There is no greater symbol of the corruption of our society and sytemmatic concentration of wealth and power at the expense of average citizens, taxpayers, employees, consumers, and the neediest of Americans than the lives and "service" of Bill and Hillary Clinton. They continue to shamlessly pander to a progressive base of support claiming to champion the middle class and to address the great needs of the world's impoverished and oppressed, while selling their influence to benefit profiteering corporations and receiving their share of the cut to become mega millionaires. They serve themselves.

Sure the Bushes, Phil Gramm and many other Republicans have gotten wealthy off of power. The Clintons claim, however, to represent a different agenda and value system, while they contribute to the very same outcomes. Bill Clinton led and signed the repeal of Glass-Steagall and within months of leaving office received millions and millions from grateful Wall Street cronies. What is a retroactive bribe called? kickback? "speaking and consulting fees"? Clinton has now collected over $75 million. And his wife wades every day in huge conflicts of interest that further enrich Clinton, Inc. Power gluttony and greed?

Among all the power elite who continue to concentrate wealth in personal fortunes, the Clintons stand out for particular scorn as the most sanctimonious and hypocritical.
02:32 PM on 03/31/2012
The sad thing is that for thirty years there has been so much wealth and power at the top and in our politics that no presidential candidate gets to the "finals" without first being pre-approved by a corporate and banking elite and party insiders.

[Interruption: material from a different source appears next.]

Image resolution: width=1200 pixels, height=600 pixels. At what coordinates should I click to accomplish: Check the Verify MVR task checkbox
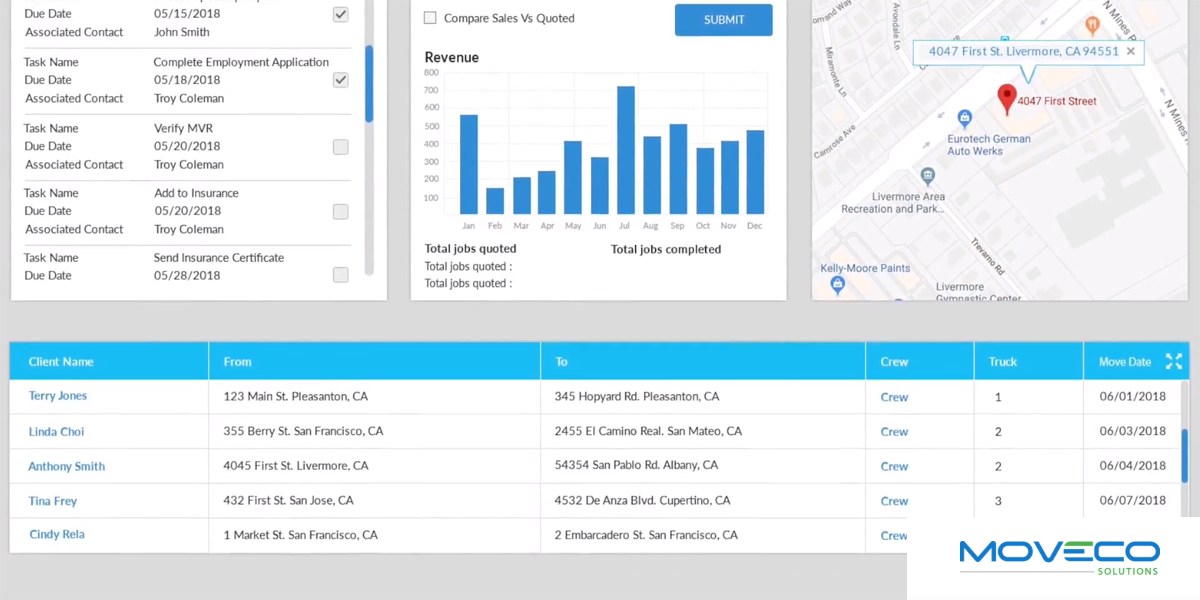[x=341, y=147]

Any non-approved candidate who gains too much popular support is systematically destroyed by party insiders and the corporate media, until by the time of the election, the American people go dutifully to the polls and vote for corporate candidate A or corporate candidate B.

Having said that, though, I'll take the corporate candidate who'll at least throw a bone or two to the masses instead of those who quite openly plan to destroy the middle class and the poor to enrich and empower ONLY the very wealthy.